--- Goal of the exercise ---
Reproduce the listing in full. Omit the pictures.

Exercise materials section start

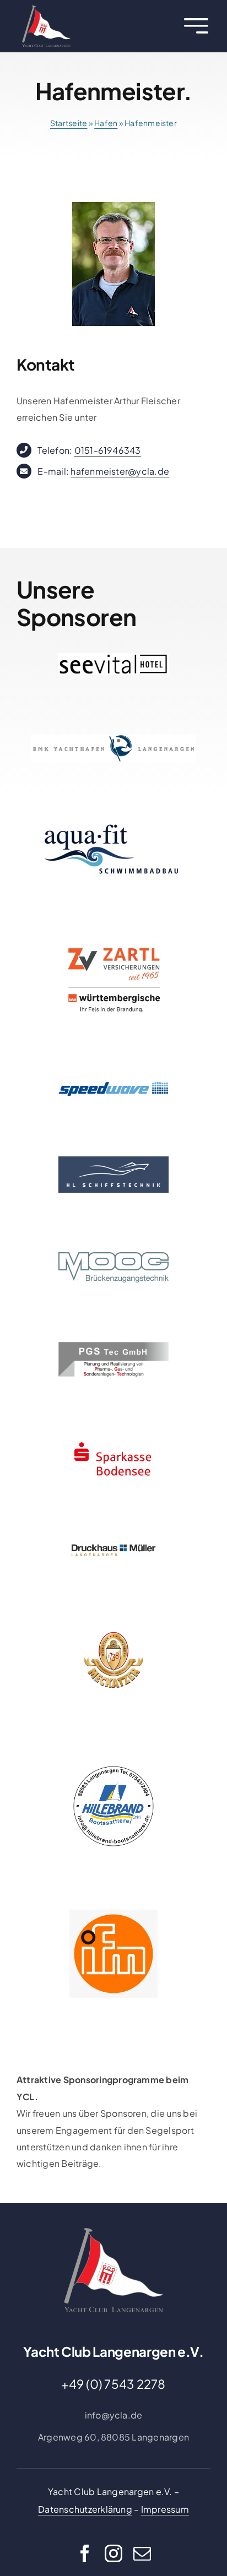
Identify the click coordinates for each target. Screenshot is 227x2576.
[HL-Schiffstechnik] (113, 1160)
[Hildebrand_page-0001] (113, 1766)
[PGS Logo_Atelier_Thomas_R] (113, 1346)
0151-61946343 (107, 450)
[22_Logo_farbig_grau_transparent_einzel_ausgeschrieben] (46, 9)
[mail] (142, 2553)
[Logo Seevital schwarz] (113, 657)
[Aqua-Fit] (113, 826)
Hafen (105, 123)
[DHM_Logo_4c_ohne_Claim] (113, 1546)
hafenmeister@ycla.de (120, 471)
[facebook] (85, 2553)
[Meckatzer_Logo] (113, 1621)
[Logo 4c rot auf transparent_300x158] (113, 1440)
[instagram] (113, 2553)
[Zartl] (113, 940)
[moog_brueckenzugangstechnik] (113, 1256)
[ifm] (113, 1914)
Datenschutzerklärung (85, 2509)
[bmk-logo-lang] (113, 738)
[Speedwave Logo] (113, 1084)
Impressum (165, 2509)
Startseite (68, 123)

Exercise materials section end

--- Written solution ---
Identify the click coordinates for each target. Screenshot is 227x2576.
[HL-Schiffstechnik] (113, 1160)
[Hildebrand_page-0001] (113, 1766)
[PGS Logo_Atelier_Thomas_R] (113, 1346)
0151-61946343 (107, 450)
[22_Logo_farbig_grau_transparent_einzel_ausgeschrieben] (46, 9)
[mail] (142, 2553)
[Logo Seevital schwarz] (113, 657)
[Aqua-Fit] (113, 826)
Hafen (105, 123)
[DHM_Logo_4c_ohne_Claim] (113, 1546)
hafenmeister@ycla.de (120, 471)
[facebook] (85, 2553)
[Meckatzer_Logo] (113, 1621)
[Logo 4c rot auf transparent_300x158] (113, 1440)
[instagram] (113, 2553)
[Zartl] (113, 940)
[moog_brueckenzugangstechnik] (113, 1256)
[ifm] (113, 1914)
Datenschutzerklärung (85, 2509)
[bmk-logo-lang] (113, 738)
[Speedwave Logo] (113, 1084)
Impressum (165, 2509)
Startseite (68, 123)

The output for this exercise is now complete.